INPUT RECORDS START

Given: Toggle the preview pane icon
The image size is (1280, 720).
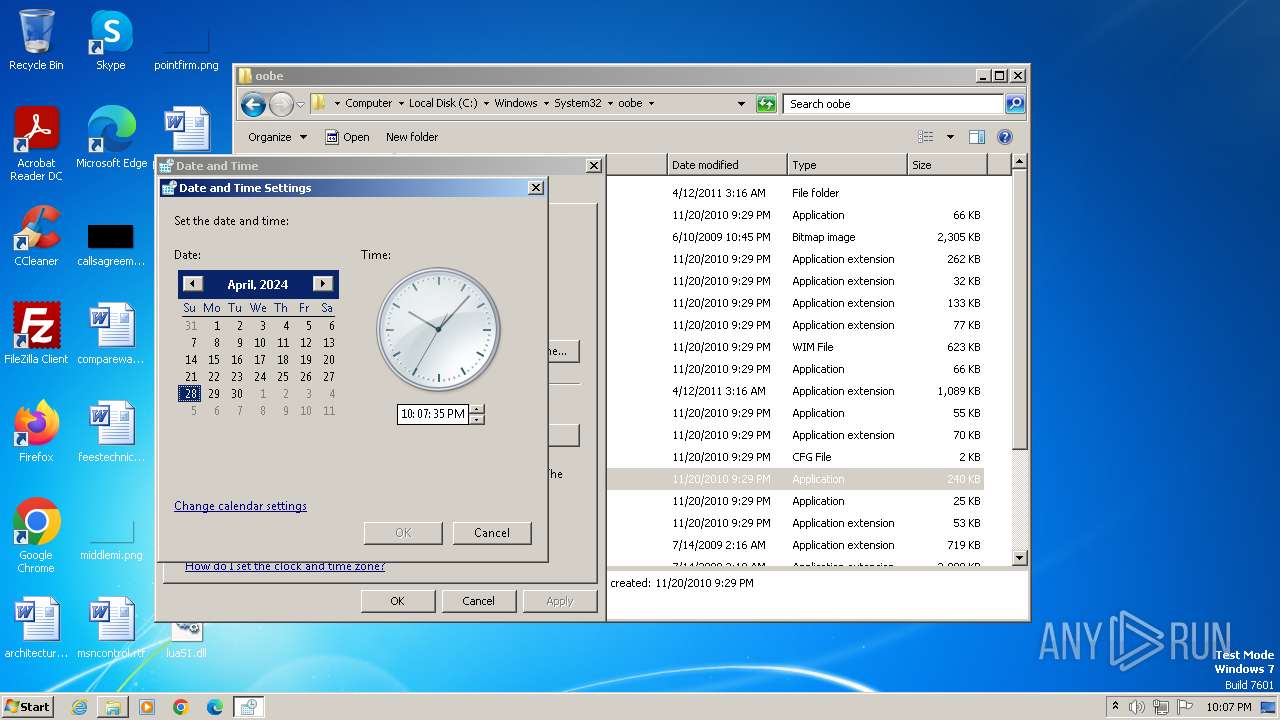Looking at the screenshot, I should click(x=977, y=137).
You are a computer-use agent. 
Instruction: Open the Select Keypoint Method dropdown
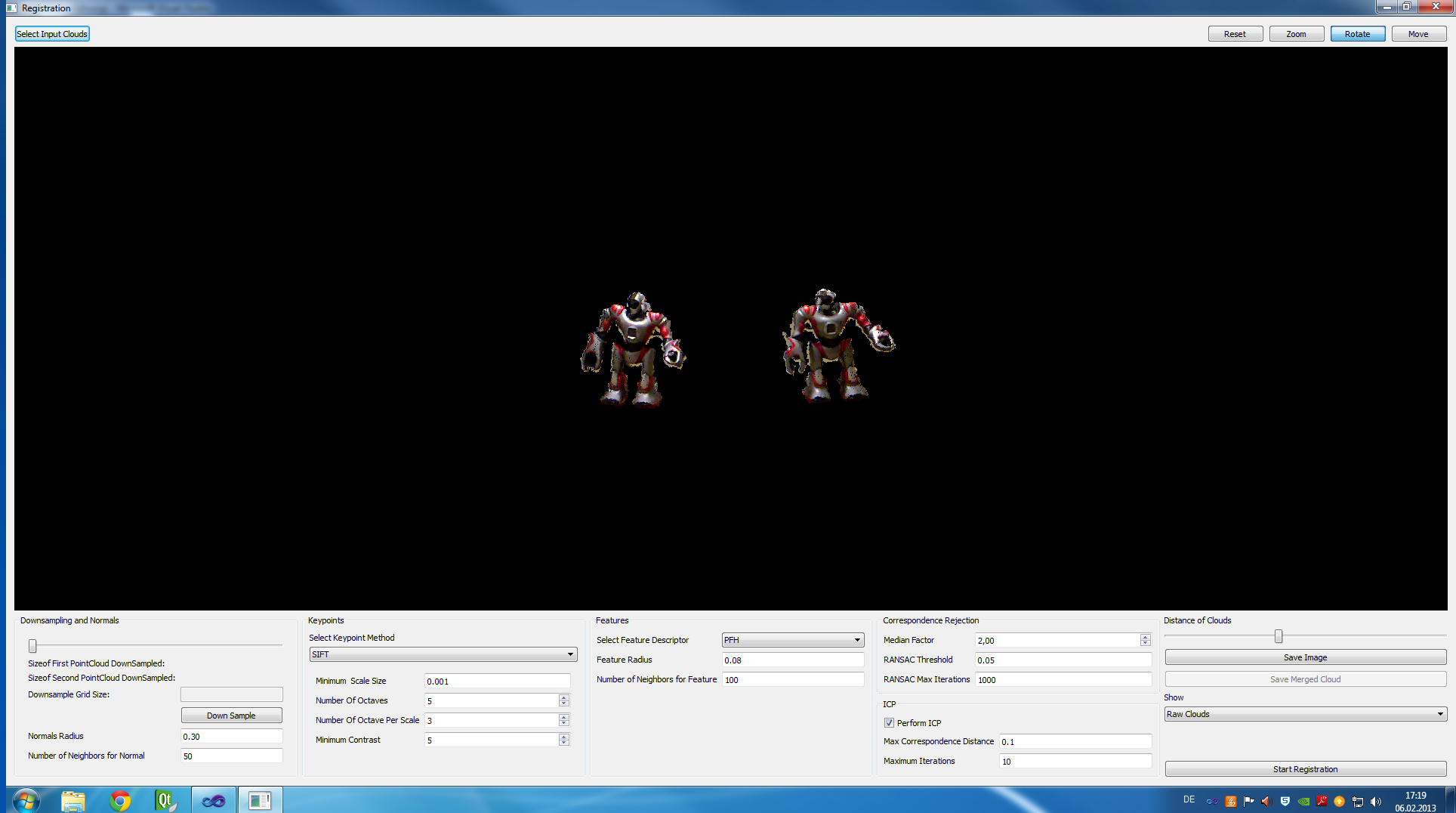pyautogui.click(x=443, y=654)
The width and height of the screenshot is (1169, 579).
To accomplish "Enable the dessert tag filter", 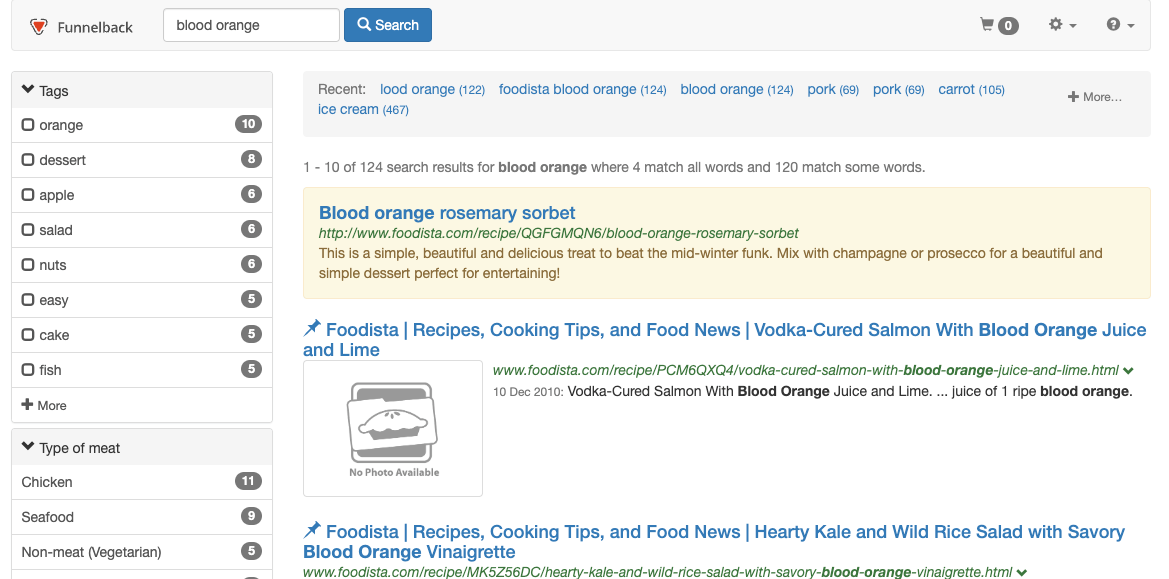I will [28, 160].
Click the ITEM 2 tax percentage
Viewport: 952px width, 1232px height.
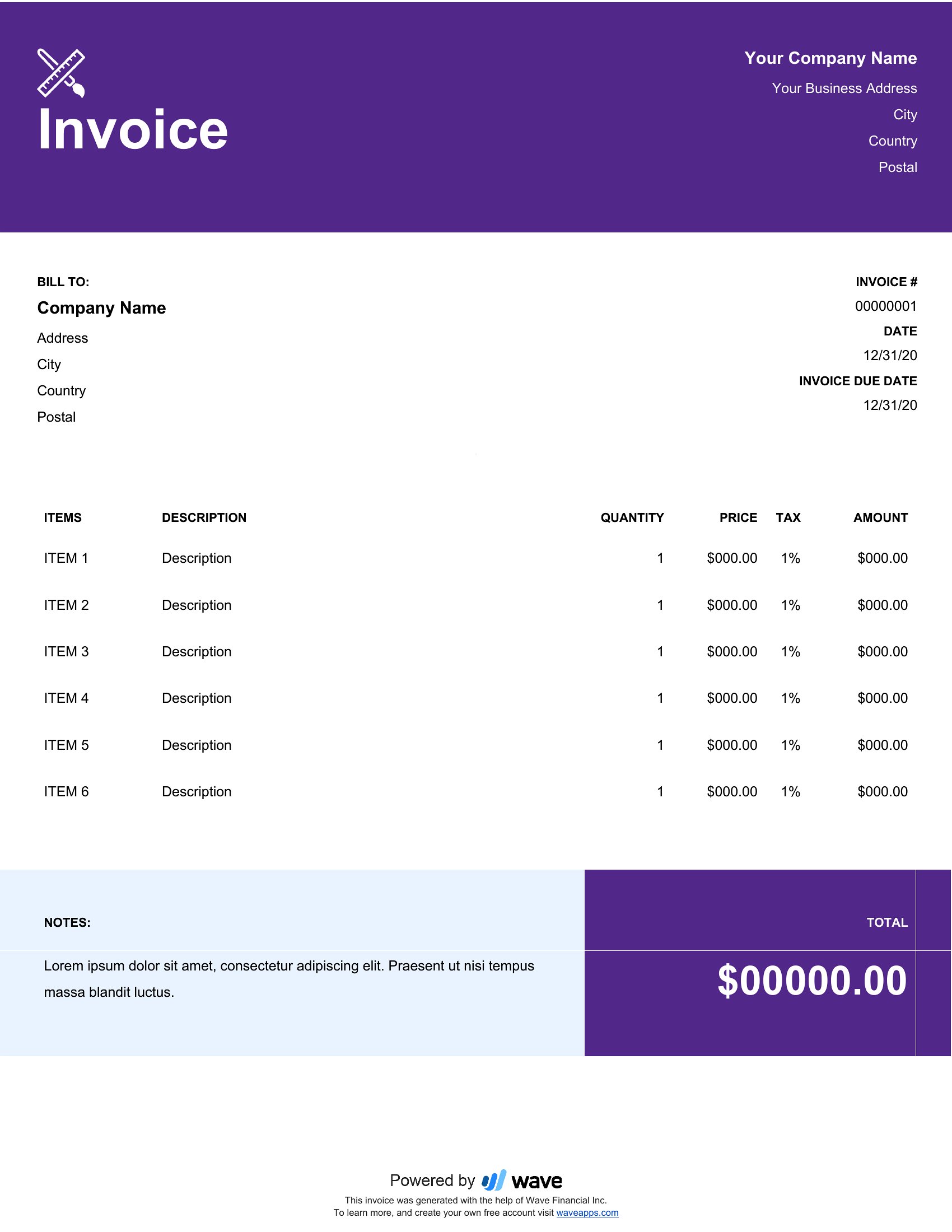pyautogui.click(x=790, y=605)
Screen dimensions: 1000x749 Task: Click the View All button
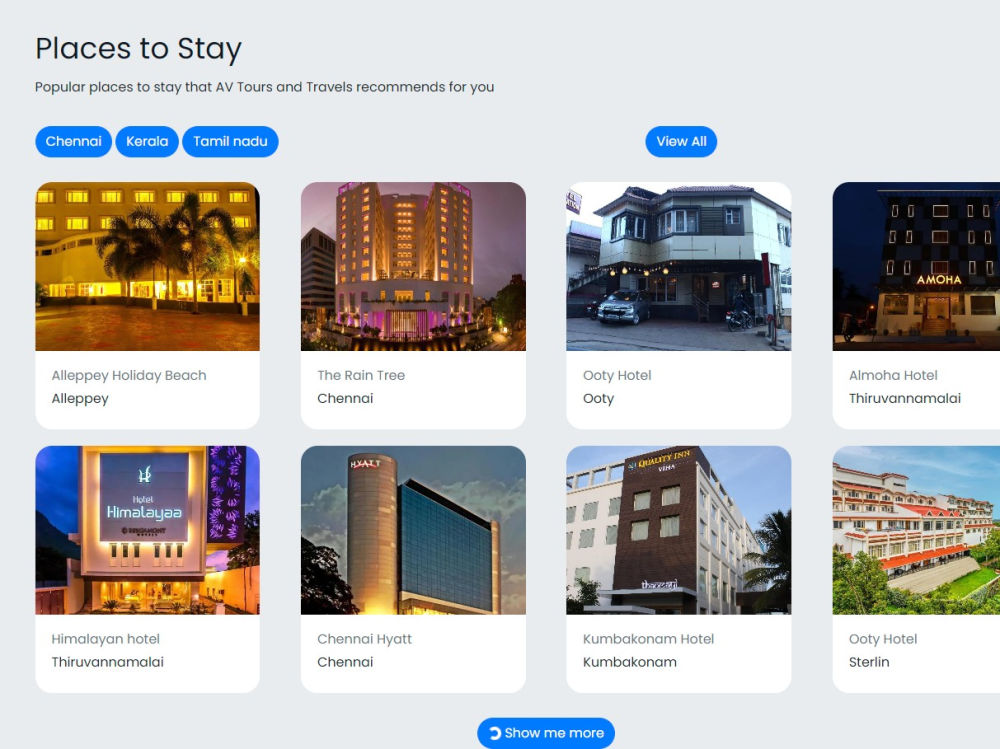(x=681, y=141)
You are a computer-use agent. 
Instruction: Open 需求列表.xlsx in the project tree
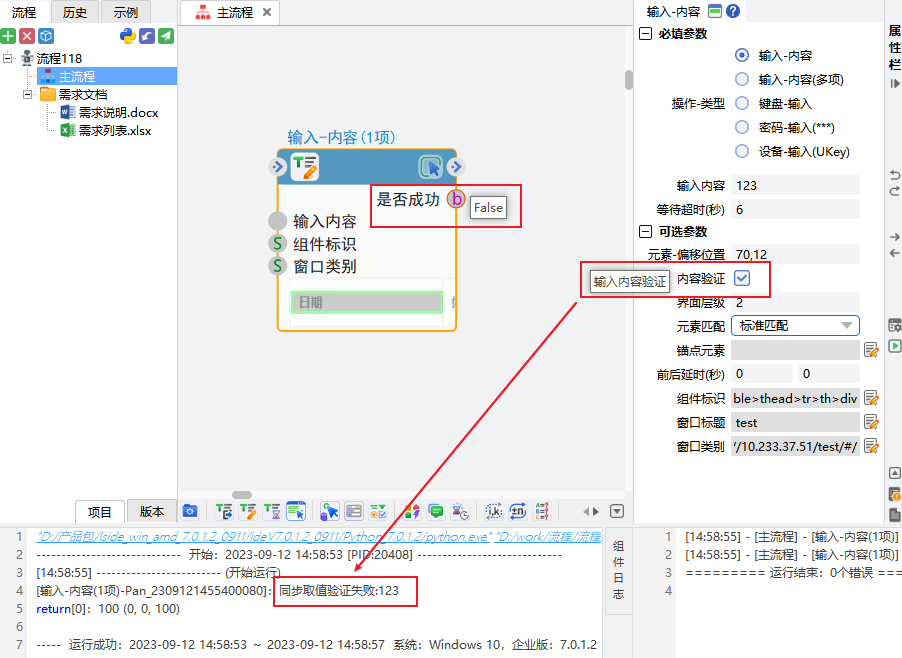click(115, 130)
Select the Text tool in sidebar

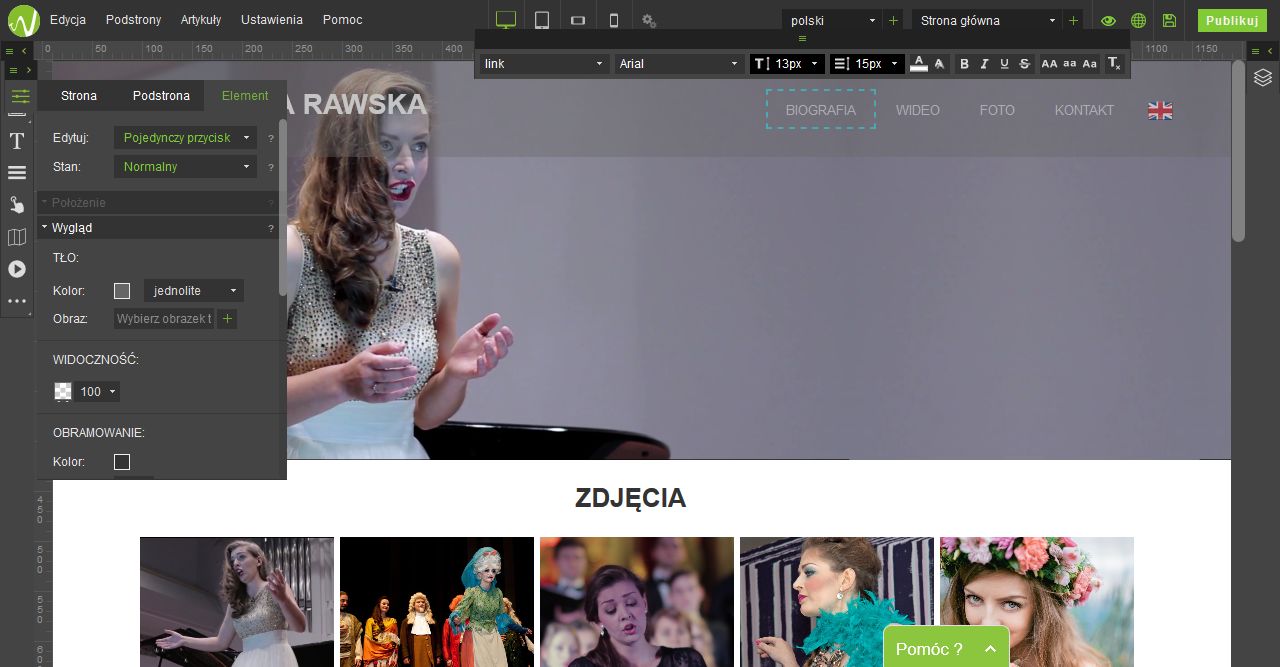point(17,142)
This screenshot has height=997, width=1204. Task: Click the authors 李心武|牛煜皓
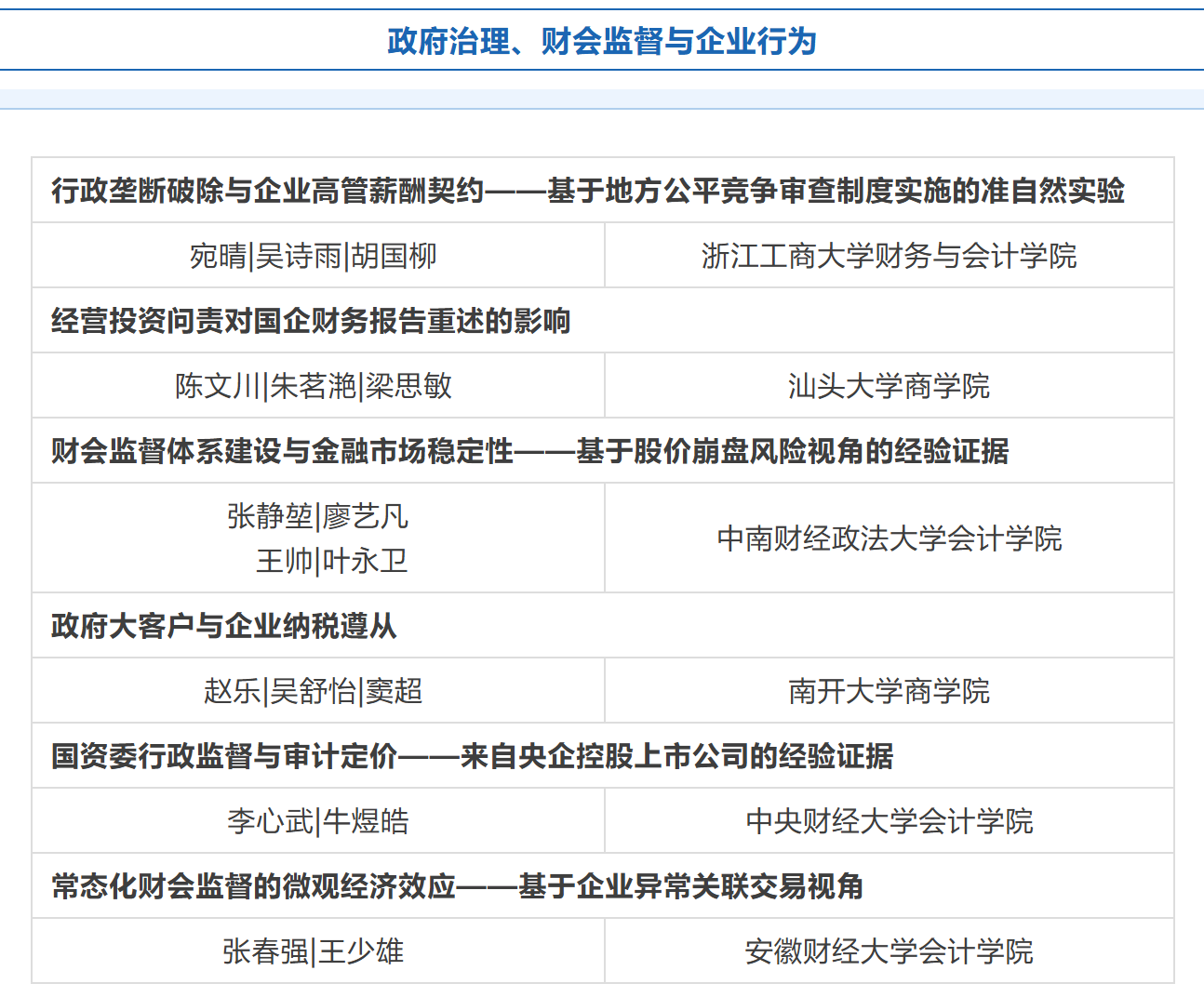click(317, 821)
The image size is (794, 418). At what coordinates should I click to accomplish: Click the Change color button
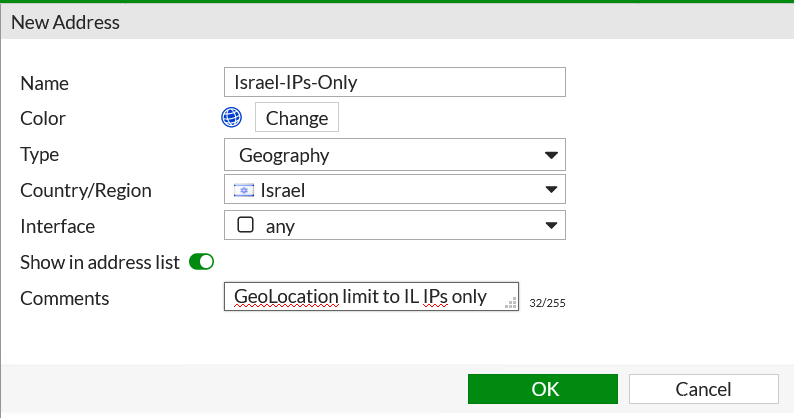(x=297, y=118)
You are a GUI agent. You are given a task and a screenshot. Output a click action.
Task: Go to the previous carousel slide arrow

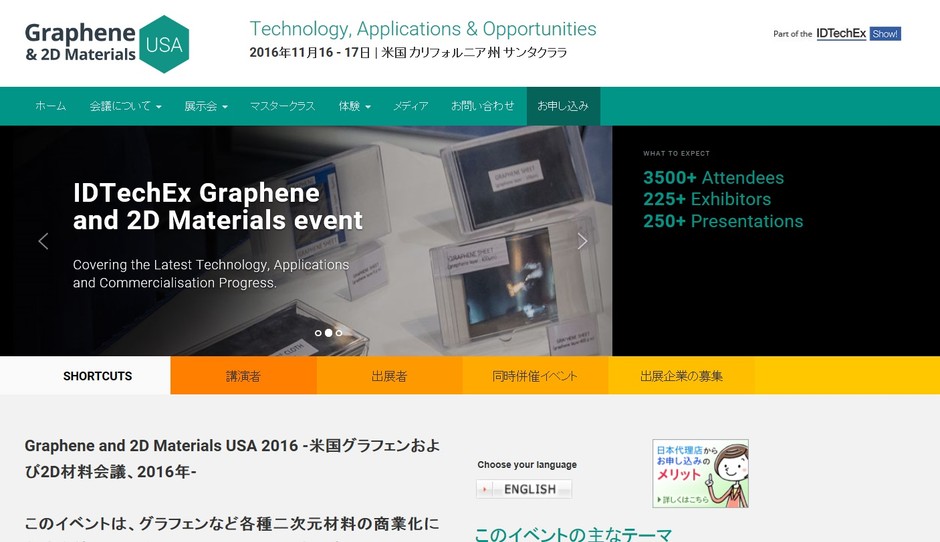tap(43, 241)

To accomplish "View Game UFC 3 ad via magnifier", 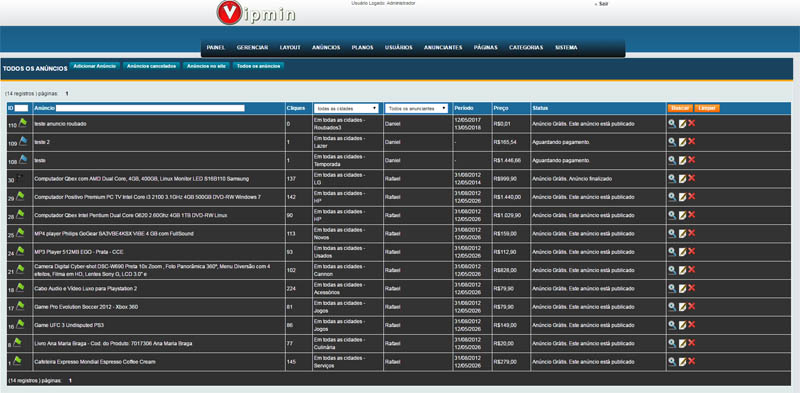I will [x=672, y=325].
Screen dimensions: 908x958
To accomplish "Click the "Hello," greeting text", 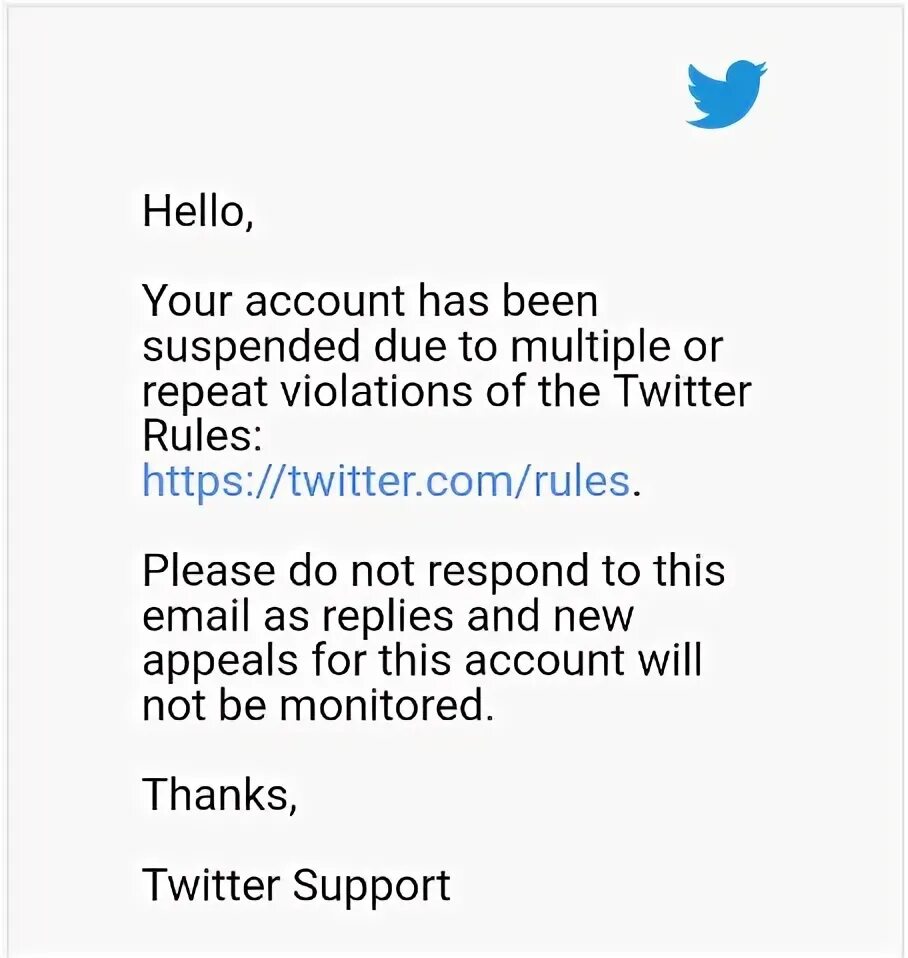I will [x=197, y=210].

INPUT RECORDS END

* **EXERCISE GOAL**: In the records above, take every line from the opening one through the line with "The width and" and repeat it exactly; pictures are not part of the copy.

* **WRITTEN SOLUTION**:
Given: Toggle the preview pane icon
The image size is (1280, 720).
Looking at the screenshot, I should click(x=977, y=137).
You are a computer-use agent. 
Instruction: Open the Select Keypoint Method dropdown
pyautogui.click(x=443, y=654)
The width and height of the screenshot is (1169, 579).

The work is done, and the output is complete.